I want Tom to be an Admiral, that when he is fourscore he may be killed in a great victory & get a monument in St Pauls – for this reason. I have some sort of notion that one day or other I may have one there myself, & it would be rather awkward to get among so many sea captains unless one had a friend among them to introduce me to the mess-room. – It is ridiculous giving the Captains this honour – a Colonel in the army has the same claim. better build a pyramid at once of marble, & insert their names as they fall, in this marble gazette.
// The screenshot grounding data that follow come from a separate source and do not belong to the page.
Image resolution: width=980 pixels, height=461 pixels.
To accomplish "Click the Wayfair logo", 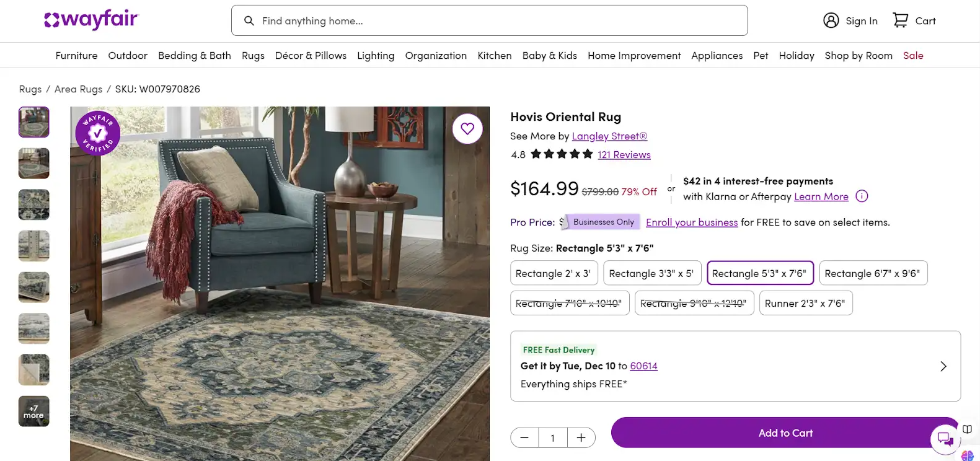I will point(90,20).
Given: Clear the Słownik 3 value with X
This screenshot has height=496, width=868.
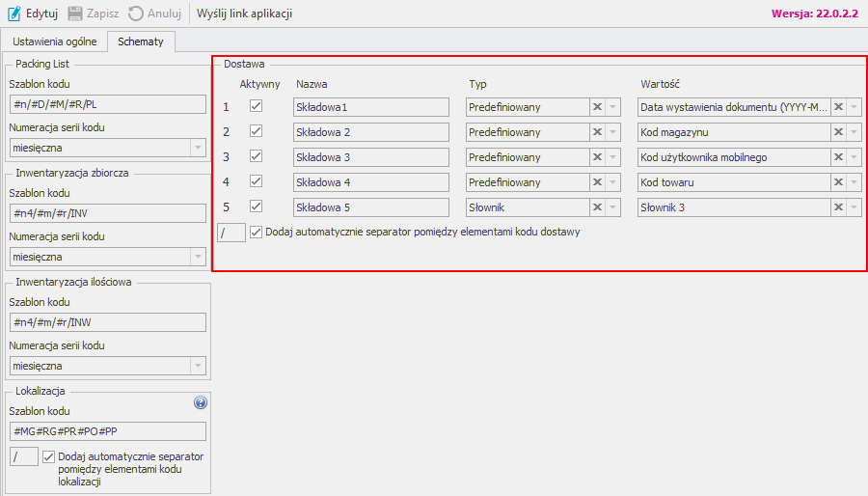Looking at the screenshot, I should pyautogui.click(x=839, y=207).
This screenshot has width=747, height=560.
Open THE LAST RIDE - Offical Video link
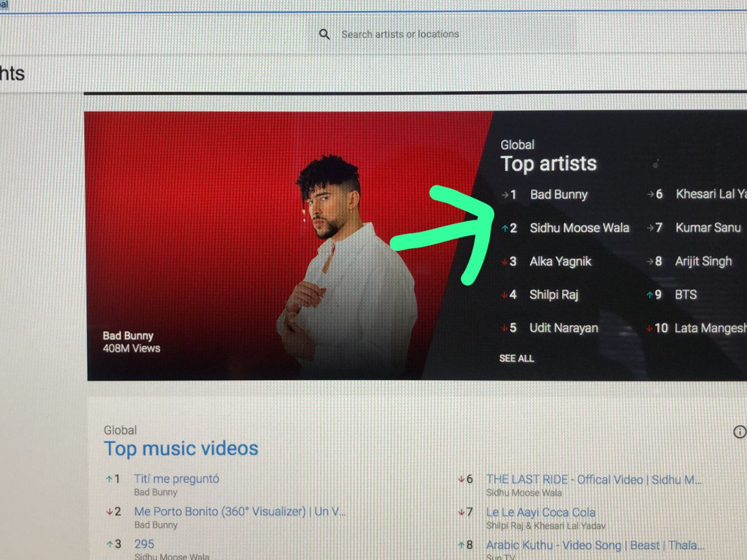click(594, 479)
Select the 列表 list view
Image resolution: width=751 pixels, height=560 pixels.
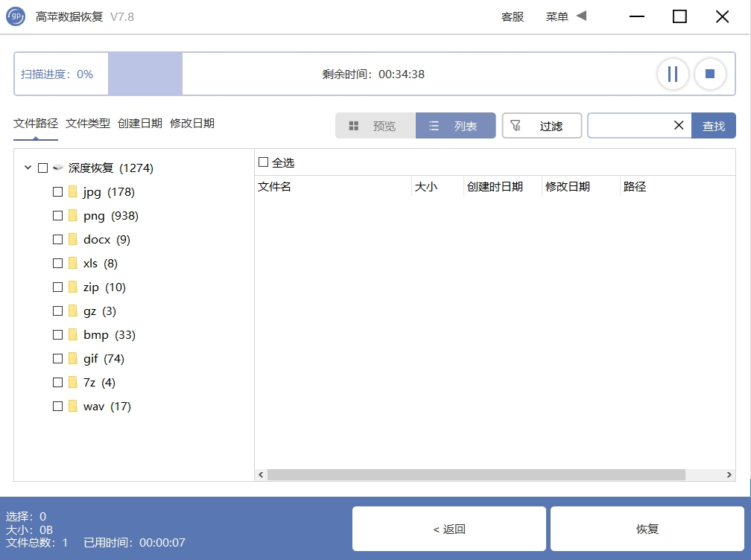point(455,125)
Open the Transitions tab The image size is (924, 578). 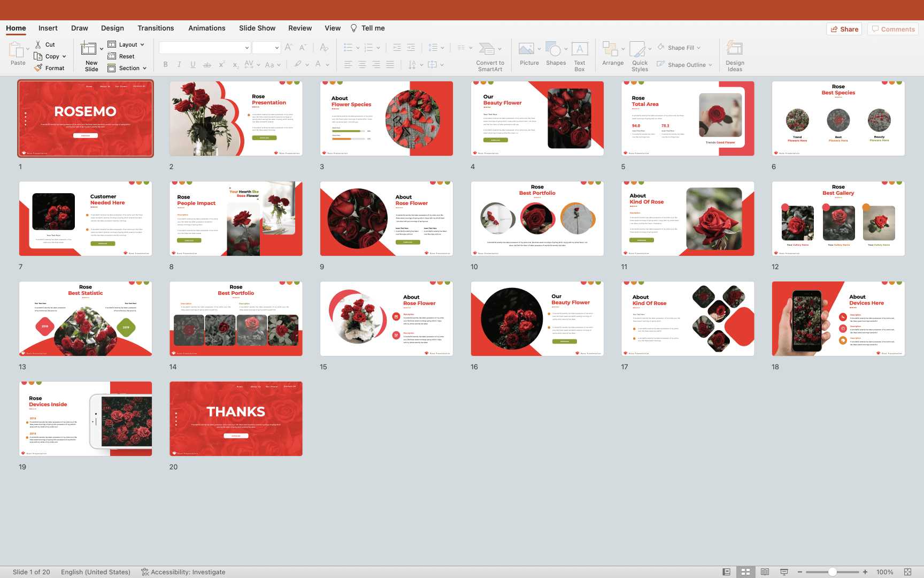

On Monday the 24th (barring accidents) my reviewing will be finished now & for evermore, Amen. This will be a great emancipation, & is on my part rather a bold one, as I proceed upon the assumption that I can raise the xxx deficit by worthier labour in the same time. I am old enough to calculate upon the chances of life, & knowing myself to have consumption in contingency – even if it should not prove to be in strict entail – will not leave till tomorrow what should be done today. As soon as I come back from Lisbon I begin to publish – if I stay there I get the copy ready & care not how long it remain in manuscript, – in either case the work will be done. [7] 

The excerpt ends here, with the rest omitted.